Die Arten des Druckes unterscheiden sich nur durch ihren Bezugspunkt voneinander. Als Bezugspunkt wird sich auf den Druck 0 wie er im luftleeren Raum herrscht bezogen.
Der auf diesen Punkt bezogene Druck wird Absolutdruck (Pabs.) genannt.
Die Bezeichnung 'abs' ist abgeleitet aus dem lateinischen 'absolutus', d.h. unabhängig, losgelöst.
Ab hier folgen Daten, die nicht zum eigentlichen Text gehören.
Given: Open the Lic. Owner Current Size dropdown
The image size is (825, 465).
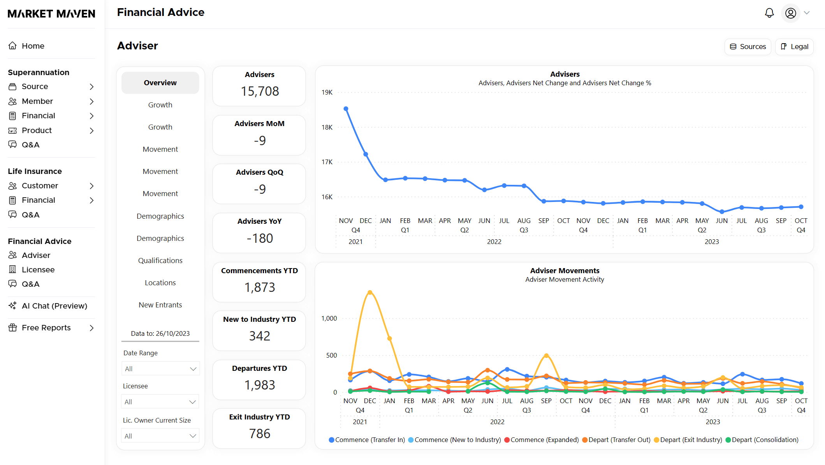Looking at the screenshot, I should [x=160, y=435].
Der atmosphärische Luftdruck (Pamb.) ist der uns umgebende Druck (amb = ambiens = umgebend). Dieser Druck entsteht durch das Gewicht der Lufthülle, die bis zu einer Höhe von ca. 50 000 m unsere Erde umgibt. In Meereshöhe (0 m) beträgt der atmosphärische Druck 760 mm Hg = 1013,25 mbar. Der umgebende Luftdruck kann bei Wetterschwankungen um ca. +/- 5% von 1013,25 mbar abweichen.


Als Druckdifferenz (Dp) wird der Unterschied zwischen zwei Drücken P1 und P2 bezeichnet.
Die Differenz zweier Drücke wird als Differenzdruck P1,2 bezeichnet

Der am meisten zu messende Druck ist die atmosphärische Druckdifferenz Pe (e = excedens = überschreiten). Die Druckdifferez (pe) wird zwischen dem Absolutdruck (pabs) und dem Umgebungsdruck (pamb) ermitelt.

Pe = Pabs. - Pamp.

Von einem positiven Überdruck wird gesprochen, wenn der absolute Druck größer ist als der Atmosphärendruck. Im umgekehrten Falle spricht man von einem negativen Überdruck.